|WADL, PHILLIP - University Of Tennessee|
|TRIGIANO, R - University Of Tennessee|
|Rinehart, Timothy - Tim|
Submitted to: Journal of the American Society for Horticultural Science
Publication Type: Peer Reviewed Journal
Publication Acceptance Date: 10/14/2014
Publication Date: 12/31/2014
Citation: Harris-Shultz, K.R., Harrison, M.L., Wadl, P.A., Rinehart, T.A. 2015. Development and characterization of microsatellite markers for a little bluestem collection. Journal of the American Society for Horticultural Science. 140(1):78-87.
Interpretive Summary: Little bluestem is a native perennial grass that has been used as a forage for decades and only recently has become popular as an ornamental grass. With the national planting of only a few cultivars, we aimed to assess the ploidy level and genetic diversity of these widely used cultivars as well as the USDA National Plant Germplasm System collection. No sequence specific markers exist for little bluestem. Thus high throughput sequencing was used to generate 2812 primer sets that target sequences that contain repeats. 82 of these primer pairs were used to characterize the little bluestem accessions. The accessions examined could be classified into five groups and it was discovered that the little bluestem sequences are highly genetically similar despite the morphological variation seen in this species. These newly created markers can be used for further genetic studies or for identification of new cultivars.

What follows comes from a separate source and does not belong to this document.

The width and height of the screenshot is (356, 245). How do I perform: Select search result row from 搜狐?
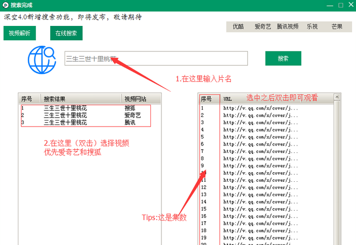click(84, 108)
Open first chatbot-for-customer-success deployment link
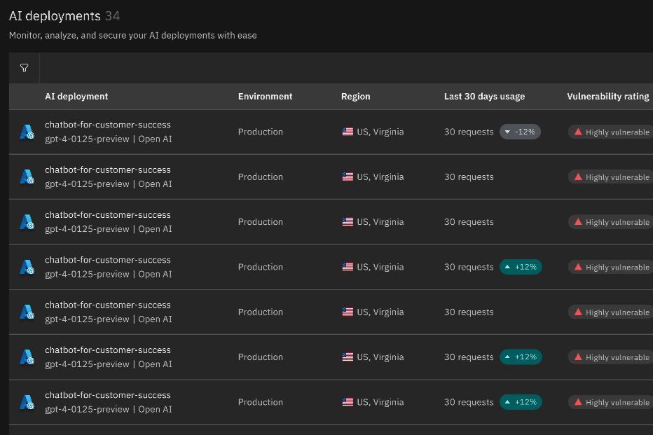The width and height of the screenshot is (653, 435). (108, 125)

Technical Abstract: Little bluestem (Schizachyrium scoparium) is a perennial bunchgrass that is native to North American prairies and woodlands from southern Canada to northern Mexico. Originally used as a grass for forage, little bluestem is now listed as a major United States native ornamental grass. With the widespread planting of only a few cultivars, we aimed to assess the ploidy level and genetic diversity among some popular cultivars and the USDA National Plant Germplasm System collection. Ten microsatellite markers, with successful amplification, were developed by using sequences available in Genbank and additional SSR markers were generated by using Ion Torrent sequencing of a genomic library created from the cultivar The Blues. A total of 2812 primer sets were designed from high throughput sequencing, 100 primer pairs were selected, and 82 of these primers were successfully amplified from the Schizachyrium accessions. The number of scored fragments per primer pair ranged from 0 (monomorphic) to 12 and only 35 primer pairs, generating 102 scored fragments, were polymorphic among S. scoparium accessions. Twenty-two primer pairs generated more than four fragments per accession. The use of a repetitive sequence identifier found that of 117 examined sequences only nine sequences did not have similarity to DNA transposons, retrotransposons, viruses, or satellite sequences. The most frequently identified fragments were the LTR retrotransposons Gypsy (177 fragments) and Copia (98 fragments), and the DNA transposon EnSpm (60 fragments). UPGMA cluster analysis of the SSR data for S. scoparium revealed five groups. Group I consisted of 13 accessions collected primarily from Texas. Group II consisted of 58 accessions including all of the forage cultivars as well as the ornamental cultivars Carousel and Blue Heaven. Group III and V consisted each of a single sample collected from Texas. Group IV consisted of a coastal little bluestem S. scoparium var littoralis. The lowest genetic similarity between little bluestem samples was 86% which was surprising due to the high degree of morphological variation seen in this species.